Man könnte argwöhnen, Post-Punk sei alles andere als modern, sondern lediglich ein wiewohl langlebiger musikhistorischer Rückgriff – aber auch anführen, dass sich das Genre laufend selbst verjüngt, indem es sich mit seinem bösen Zwilling Cold Wave und den knarzigen Ausläufern des Minimal-Techno paart. Doch natürlich geht das Ganze auf "Modern cults" nicht ohne allfällige Verweise ab: Bei den geschwinden, vorprogrammierten Club-Hits wie "A faction" oder dem Titelstück scheint die gute alte Schule von Joy Division ähnlich unverkennbar durch wie seinerzeit auf The Soft Moons "Zeros" und trifft schmatzend auf den Punkt. Anschließend wirft "Inside" mit vergröbertem Plöng-Bass und pointierten Gitarren ein kühles Auge auf New Order, und die Rhythmen verschlucken sich kurz in "Blue Monday"-Manier. Alles im Dienste großartiger Songs, versteht sich.

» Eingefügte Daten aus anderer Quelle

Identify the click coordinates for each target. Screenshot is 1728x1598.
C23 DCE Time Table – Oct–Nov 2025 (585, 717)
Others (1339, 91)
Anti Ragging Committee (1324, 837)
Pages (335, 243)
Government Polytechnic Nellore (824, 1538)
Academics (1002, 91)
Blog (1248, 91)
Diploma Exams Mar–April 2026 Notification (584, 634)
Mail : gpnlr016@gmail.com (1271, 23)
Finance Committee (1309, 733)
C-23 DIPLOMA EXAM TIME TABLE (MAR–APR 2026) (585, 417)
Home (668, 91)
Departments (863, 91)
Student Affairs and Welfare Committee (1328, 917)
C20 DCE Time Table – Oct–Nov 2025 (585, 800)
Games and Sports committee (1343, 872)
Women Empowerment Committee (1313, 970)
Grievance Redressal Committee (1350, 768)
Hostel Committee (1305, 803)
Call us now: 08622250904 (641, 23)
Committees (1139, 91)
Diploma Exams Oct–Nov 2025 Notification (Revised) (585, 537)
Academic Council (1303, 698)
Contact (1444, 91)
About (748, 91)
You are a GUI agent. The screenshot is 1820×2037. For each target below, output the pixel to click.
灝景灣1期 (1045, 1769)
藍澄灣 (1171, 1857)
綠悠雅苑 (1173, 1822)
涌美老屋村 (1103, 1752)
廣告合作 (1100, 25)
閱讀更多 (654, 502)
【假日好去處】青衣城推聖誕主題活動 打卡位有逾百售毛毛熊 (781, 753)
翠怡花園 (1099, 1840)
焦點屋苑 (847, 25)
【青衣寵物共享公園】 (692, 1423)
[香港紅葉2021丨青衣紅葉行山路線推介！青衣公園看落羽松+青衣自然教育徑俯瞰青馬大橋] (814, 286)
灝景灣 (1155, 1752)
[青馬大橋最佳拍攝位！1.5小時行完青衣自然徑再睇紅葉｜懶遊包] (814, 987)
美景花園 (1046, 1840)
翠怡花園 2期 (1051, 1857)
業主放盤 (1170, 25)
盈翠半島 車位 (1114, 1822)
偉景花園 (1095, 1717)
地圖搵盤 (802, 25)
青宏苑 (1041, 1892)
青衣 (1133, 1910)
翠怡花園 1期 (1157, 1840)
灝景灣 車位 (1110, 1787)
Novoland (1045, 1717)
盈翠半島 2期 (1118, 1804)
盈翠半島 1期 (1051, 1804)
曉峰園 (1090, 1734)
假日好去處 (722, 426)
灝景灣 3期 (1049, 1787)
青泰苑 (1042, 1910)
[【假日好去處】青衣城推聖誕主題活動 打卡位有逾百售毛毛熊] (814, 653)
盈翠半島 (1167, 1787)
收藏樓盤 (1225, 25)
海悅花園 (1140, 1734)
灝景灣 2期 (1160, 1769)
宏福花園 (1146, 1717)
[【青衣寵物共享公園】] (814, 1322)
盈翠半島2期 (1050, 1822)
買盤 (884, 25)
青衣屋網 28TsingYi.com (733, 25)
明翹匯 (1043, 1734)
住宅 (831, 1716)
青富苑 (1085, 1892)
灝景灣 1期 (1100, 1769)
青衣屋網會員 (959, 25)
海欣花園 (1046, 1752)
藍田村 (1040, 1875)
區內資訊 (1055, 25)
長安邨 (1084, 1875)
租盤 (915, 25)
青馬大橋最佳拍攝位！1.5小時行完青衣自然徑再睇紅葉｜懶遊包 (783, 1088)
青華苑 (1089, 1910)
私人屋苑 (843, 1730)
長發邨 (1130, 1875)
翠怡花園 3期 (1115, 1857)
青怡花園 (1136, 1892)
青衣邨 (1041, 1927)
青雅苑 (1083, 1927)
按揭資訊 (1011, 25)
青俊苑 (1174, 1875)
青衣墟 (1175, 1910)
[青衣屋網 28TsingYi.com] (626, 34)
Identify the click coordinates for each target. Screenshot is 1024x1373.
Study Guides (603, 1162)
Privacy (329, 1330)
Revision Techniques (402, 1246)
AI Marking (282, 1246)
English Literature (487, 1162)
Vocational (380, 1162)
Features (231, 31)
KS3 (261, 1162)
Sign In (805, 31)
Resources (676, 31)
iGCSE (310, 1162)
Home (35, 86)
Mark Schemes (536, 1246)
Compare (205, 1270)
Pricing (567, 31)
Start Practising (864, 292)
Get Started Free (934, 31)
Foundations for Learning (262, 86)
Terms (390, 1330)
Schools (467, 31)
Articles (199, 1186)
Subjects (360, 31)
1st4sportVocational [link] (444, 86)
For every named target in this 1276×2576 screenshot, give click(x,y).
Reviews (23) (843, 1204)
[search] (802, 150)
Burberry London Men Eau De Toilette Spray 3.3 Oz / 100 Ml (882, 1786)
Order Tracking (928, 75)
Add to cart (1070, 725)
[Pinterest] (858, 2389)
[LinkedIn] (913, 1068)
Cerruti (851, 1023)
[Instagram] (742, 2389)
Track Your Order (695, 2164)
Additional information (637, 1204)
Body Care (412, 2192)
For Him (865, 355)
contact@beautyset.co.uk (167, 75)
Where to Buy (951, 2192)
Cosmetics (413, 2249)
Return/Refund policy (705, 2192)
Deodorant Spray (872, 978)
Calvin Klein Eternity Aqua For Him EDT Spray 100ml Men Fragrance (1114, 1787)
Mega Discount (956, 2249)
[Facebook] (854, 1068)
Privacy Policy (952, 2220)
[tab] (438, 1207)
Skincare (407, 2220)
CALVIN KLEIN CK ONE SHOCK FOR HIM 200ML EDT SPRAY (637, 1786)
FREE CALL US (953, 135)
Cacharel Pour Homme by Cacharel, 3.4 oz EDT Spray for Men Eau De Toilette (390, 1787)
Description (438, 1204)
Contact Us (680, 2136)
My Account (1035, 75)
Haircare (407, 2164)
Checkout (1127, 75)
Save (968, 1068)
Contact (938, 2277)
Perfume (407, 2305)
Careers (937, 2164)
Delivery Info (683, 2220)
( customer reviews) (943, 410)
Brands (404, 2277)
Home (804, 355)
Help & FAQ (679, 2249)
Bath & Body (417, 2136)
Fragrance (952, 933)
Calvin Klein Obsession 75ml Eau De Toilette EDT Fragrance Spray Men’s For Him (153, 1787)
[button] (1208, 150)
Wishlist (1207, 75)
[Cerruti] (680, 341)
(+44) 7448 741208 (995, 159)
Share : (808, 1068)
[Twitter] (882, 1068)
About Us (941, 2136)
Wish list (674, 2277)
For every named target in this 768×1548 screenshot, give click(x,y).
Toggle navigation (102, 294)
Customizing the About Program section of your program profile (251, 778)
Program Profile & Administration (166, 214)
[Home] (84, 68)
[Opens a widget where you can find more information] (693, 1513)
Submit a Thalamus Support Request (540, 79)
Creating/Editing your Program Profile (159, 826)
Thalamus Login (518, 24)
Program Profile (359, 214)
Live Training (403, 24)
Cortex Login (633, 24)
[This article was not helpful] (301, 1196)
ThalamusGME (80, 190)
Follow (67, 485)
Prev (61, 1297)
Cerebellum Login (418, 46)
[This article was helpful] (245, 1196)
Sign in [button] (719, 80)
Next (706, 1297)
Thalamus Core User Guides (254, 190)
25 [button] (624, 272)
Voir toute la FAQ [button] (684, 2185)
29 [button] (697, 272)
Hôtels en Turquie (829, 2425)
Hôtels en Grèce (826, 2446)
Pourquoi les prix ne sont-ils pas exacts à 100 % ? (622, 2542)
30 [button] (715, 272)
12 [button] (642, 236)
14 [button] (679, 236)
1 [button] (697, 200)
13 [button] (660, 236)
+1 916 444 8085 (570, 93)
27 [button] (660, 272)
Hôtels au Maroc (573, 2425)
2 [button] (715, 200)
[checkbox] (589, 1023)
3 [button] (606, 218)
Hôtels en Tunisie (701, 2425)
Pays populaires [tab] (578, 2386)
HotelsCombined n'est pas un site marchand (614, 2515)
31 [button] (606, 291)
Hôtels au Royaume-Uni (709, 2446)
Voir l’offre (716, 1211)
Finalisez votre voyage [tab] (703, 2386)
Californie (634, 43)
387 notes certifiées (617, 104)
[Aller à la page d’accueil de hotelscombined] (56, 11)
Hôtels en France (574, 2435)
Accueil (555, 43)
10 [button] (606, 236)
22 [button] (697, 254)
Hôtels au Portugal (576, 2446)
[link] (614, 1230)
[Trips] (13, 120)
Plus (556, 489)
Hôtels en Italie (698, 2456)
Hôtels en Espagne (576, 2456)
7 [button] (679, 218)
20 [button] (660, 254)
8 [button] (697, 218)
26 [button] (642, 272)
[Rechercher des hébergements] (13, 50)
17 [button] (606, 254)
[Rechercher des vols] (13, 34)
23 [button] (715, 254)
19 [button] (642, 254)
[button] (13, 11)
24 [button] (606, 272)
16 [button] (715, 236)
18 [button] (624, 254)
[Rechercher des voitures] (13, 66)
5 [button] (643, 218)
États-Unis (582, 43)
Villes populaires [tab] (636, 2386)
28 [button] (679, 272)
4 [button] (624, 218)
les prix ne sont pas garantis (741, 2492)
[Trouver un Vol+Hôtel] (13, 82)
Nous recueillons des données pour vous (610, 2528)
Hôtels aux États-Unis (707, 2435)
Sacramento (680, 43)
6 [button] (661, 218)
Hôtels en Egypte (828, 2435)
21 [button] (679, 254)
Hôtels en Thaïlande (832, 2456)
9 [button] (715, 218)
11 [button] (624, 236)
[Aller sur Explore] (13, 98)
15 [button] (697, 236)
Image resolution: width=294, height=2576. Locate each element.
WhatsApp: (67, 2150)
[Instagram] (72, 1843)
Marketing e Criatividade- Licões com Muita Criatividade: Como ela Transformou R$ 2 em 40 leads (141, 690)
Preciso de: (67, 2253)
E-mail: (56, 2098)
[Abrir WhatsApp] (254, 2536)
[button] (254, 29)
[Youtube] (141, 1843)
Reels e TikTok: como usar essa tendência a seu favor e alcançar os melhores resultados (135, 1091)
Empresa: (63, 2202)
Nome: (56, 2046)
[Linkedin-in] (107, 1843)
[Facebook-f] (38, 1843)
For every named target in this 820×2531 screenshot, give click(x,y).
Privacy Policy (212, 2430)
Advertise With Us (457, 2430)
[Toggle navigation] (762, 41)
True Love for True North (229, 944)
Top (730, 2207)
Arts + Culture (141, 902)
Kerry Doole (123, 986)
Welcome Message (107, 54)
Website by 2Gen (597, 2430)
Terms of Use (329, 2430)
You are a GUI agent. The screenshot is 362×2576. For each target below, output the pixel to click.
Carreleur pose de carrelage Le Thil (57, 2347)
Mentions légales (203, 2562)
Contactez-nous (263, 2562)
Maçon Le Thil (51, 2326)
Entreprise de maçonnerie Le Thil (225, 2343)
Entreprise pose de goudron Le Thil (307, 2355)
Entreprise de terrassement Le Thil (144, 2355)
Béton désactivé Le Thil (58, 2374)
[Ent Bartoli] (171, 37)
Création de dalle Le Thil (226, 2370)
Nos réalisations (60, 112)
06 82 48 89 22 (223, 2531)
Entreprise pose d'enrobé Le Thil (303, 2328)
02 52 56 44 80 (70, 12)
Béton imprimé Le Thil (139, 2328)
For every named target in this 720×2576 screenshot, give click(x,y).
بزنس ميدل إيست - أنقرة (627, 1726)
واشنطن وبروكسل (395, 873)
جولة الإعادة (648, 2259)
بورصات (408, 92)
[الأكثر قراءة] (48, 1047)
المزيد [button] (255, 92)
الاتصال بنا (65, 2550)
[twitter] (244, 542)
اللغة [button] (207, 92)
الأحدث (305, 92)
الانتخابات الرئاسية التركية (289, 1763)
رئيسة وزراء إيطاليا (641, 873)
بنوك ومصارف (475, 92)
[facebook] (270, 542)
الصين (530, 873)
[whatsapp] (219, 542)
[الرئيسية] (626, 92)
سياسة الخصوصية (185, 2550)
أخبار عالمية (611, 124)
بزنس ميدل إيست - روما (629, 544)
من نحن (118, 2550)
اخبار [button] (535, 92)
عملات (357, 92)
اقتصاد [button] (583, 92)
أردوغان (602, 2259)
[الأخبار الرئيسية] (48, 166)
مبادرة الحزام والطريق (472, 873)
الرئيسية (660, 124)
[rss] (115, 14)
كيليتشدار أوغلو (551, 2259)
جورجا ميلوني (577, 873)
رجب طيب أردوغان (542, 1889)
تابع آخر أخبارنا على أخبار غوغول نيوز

Egal, ob die Abwärtsspirale "Hideaway" tief in der Verzweiflungskiste wühlt oder sich in "Dead channel skies" industrielle Fabrikböden knirschig verschieben. Allenfalls in solchen Momenten drohen dichte Soundwälle die Substanz dieses Albums zu verschütten, ehe sich die Rheinländer wieder aufs Wesentliche konzentrieren. Etwa auf die von The Chameleons adoptierten, verdrehten Psych-Licks von "Odd neighbourhood" oder das mächtige "She's like the sun", das hellstes Licht durch Nebelschwaden aus Shoegaze und Motorik-Beat dringen lässt. Und Ian Curtis? Schaut im Abschluss "1997" mit der Zeile "Look away in silence" noch einmal vorbei – für das traumhafteste "Atmosphere"-Surrogat seit "E.S.T." von White Lies. 50 Minuten schweben – nicht nur gemäß Cover ein Leichtes. Und besser in der Luft als den ganzen Tag vor dem Fernseher hängen.

(Thomas Pilgrim)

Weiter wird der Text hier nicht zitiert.